Ziggy Klein has no boobs. The only thing her chest knows how to grow is anxiety. Fifteen years old, Jewish, and hesitant, with an interior life like a hoarder’s apartment, Ziggy has just transferred to Kandara, an all-girls preparatory school in the glossy Sydney suburbs, where she promptly begins studying the dense hierarchical ecology. At the top are the Cates, old-money girls with hyphenated surnames and pearlescent Instagrams. At the bottom are the ugly, the suspected lesbians, and, Ziggy assumes, herself.
Before long, she has fallen in with the feminists. They indoctrinate her immediately. Has she read “A Cyborg Manifesto”?
“I’ll send you a link to the essay,” says Tessa. “It talks about how we’re all transhuman because of our dependence on technology, which is good because it means you don’t have to totally submit to the patriarchy. Cyborgs are part machine, part organism, so they don’t have dads.”
“She was basically writing about iPhones in 1984,” Lex adds, her voice sparkly.
“Who was?”
“Donna Haraway,” says Tessa. “She’s cool. She really hates hot girls.”

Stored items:
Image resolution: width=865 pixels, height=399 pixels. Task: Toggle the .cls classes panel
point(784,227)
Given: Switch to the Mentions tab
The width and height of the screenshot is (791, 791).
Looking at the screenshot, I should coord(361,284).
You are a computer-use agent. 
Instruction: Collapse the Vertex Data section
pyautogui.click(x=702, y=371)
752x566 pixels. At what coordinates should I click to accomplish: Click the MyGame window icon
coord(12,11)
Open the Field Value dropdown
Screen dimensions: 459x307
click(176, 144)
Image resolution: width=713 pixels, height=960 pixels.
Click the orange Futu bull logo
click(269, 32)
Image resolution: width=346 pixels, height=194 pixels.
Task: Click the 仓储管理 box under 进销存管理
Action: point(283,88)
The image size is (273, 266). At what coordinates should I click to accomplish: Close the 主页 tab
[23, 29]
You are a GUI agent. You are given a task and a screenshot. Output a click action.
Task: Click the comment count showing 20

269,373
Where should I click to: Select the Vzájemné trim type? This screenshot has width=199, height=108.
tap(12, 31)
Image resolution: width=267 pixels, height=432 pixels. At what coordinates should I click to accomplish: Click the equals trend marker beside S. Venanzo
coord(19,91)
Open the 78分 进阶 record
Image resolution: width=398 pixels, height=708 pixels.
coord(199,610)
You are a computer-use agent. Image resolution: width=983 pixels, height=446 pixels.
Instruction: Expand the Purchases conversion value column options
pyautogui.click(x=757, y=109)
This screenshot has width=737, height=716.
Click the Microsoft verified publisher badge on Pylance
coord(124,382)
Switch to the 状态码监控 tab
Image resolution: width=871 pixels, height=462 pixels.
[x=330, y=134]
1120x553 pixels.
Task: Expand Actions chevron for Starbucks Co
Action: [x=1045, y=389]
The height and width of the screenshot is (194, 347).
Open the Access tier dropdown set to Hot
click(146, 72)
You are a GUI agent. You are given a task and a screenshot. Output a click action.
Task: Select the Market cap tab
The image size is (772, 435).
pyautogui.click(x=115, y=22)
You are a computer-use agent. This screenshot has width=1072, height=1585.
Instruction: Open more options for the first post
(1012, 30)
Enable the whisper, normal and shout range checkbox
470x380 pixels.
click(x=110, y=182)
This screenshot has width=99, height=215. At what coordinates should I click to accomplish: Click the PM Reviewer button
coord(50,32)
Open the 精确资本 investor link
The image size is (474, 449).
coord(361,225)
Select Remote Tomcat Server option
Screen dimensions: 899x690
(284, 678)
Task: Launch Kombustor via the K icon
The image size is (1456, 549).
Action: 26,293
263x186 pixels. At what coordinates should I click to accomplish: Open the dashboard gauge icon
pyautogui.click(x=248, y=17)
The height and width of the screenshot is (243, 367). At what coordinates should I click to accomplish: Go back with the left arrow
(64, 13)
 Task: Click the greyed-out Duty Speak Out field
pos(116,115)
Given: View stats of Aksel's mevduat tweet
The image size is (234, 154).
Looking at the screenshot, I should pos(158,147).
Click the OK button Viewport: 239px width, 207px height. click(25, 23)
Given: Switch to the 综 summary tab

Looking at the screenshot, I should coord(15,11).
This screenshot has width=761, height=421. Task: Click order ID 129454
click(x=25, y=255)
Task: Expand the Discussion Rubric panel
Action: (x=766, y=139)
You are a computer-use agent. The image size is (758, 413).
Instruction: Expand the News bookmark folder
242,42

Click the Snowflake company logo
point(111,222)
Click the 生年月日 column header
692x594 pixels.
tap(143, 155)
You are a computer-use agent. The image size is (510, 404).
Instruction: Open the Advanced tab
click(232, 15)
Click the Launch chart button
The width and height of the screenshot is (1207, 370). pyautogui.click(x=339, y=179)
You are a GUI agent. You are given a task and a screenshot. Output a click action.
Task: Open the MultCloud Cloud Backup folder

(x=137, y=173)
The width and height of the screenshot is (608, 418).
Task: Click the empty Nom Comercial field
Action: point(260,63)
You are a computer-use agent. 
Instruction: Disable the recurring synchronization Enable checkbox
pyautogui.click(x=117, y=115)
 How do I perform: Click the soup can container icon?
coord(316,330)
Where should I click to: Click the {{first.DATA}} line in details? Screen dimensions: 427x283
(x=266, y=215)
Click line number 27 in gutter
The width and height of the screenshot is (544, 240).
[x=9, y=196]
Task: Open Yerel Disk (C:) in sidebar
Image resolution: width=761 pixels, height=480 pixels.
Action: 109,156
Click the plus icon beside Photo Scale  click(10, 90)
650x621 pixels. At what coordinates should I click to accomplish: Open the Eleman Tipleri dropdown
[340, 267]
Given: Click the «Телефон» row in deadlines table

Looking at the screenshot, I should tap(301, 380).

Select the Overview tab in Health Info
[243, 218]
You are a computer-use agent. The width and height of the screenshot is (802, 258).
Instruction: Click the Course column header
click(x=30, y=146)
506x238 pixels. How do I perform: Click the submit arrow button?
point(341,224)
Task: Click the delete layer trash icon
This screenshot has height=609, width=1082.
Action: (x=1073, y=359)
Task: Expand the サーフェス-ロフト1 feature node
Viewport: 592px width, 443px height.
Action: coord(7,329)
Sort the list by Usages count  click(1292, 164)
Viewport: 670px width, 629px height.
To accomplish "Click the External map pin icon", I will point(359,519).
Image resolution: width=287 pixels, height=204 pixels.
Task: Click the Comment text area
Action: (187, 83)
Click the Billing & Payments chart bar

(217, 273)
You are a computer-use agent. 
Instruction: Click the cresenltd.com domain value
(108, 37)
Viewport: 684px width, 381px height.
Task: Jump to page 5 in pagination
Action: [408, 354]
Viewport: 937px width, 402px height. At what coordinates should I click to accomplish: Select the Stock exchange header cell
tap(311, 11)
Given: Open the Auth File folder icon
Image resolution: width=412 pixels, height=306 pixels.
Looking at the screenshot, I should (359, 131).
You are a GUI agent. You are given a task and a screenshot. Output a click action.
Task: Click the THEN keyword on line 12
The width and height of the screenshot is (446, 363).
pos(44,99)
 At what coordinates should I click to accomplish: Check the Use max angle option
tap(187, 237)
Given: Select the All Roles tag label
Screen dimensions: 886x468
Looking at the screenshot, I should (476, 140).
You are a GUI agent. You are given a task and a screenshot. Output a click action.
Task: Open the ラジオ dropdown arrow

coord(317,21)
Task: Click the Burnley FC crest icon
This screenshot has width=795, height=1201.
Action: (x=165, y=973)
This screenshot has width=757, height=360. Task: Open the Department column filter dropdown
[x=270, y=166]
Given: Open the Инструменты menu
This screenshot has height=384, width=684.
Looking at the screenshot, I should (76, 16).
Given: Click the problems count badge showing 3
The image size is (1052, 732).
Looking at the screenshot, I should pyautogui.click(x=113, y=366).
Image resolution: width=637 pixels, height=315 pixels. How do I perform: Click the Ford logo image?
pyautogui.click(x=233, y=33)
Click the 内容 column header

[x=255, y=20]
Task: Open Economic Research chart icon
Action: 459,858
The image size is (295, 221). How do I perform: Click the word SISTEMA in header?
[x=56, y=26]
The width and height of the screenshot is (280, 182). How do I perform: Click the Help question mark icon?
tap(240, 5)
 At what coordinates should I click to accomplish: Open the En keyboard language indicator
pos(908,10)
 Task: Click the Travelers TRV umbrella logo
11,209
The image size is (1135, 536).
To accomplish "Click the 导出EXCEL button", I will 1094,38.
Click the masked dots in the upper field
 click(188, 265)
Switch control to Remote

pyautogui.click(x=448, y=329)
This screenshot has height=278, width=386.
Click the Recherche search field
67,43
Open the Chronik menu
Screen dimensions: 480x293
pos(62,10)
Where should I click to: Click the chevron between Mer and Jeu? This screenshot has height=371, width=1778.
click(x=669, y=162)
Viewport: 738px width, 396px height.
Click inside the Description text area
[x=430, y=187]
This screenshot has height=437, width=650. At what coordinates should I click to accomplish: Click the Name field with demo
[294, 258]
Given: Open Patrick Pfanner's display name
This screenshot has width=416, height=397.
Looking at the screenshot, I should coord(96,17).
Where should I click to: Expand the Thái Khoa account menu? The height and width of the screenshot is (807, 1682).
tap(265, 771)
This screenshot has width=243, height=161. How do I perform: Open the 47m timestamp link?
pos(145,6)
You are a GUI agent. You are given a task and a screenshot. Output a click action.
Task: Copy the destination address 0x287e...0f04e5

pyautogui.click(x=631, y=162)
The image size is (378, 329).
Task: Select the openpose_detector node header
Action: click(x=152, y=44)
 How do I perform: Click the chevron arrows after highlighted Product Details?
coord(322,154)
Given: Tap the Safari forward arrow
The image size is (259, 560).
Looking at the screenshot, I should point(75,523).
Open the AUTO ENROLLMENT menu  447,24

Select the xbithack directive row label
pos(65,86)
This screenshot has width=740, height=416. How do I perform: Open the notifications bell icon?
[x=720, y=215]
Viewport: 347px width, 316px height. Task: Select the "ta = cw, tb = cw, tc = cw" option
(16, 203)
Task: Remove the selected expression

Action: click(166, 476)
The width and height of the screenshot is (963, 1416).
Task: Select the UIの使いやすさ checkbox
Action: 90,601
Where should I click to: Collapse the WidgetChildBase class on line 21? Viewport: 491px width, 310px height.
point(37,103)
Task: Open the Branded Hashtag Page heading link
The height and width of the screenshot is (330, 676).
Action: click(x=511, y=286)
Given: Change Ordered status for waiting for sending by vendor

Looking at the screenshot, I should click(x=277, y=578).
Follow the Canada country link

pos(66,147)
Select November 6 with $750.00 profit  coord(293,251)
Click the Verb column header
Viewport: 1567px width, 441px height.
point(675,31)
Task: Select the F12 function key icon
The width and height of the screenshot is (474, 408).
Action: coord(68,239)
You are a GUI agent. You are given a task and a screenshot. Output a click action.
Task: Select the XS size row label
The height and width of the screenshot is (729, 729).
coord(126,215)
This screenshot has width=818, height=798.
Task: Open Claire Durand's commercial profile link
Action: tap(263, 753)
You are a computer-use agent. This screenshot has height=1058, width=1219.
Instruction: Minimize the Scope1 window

Parts of the exercise:
1. List every individual person mentioned by name in the Ziggy Klein passage.
2. Answer these questions using the Ziggy Klein passage:
(a) How old is Ziggy?
(b) What is the name of the school she transfers to?
(c) In what year does Lex say the essay's writer was basically writing about iPhones?
3. Carry on the Ziggy Klein passage beyond its final line.

Answers by item:
1. Ziggy Klein, Tessa, Lex, Donna Haraway

2.
(a) Fifteen
(b) Kandara
(c) 1984

3.
Tessa, who explains to Ziggy that cyborgs identify as “women of color” because they’re the most excluded, is a bossy redhead with a prosthetic arm whose Anglo grandmother once lived in Cairo. Lex, an edgy music producer whose parents adopted her from Bangladesh, is an actual woman of color. She is also gorgeous, stirring something in Ziggy that feels like racist misogynistic objectification, or failing that, a crush.
In Lexi Freiman’s Inappropriation, feminism is a club. Ziggy’s new friends collect traumas like comic books, sheathing their precious wounds in fantasy’s protective plastic sleeves. They comb their classmates’ Instagrams for heteronormativity. They attend pool parties at the popular girls’ gated mansions in hopes of getting harassed. Ziggy lunges along excitedly, unsure what is cool and what is ableist, but eager to fit in. On the weekends, Tessa and Lex take her to the mall, where they imagine all the men with boners and fantasize about getting catcalled. Tessa, an aspiring movie star, calls this “method acting.” These games make sense to Ziggy. They are the millennial version of the workshops her mother, Ruth, runs out of their living room, New Agey group-therapy sessions in which women séance each other’s relatives, then break to decorate throw pillows. Like her friends’ games, these workshops teach Ziggy that the gap between the self and historical pain can only be bridged by make-believe.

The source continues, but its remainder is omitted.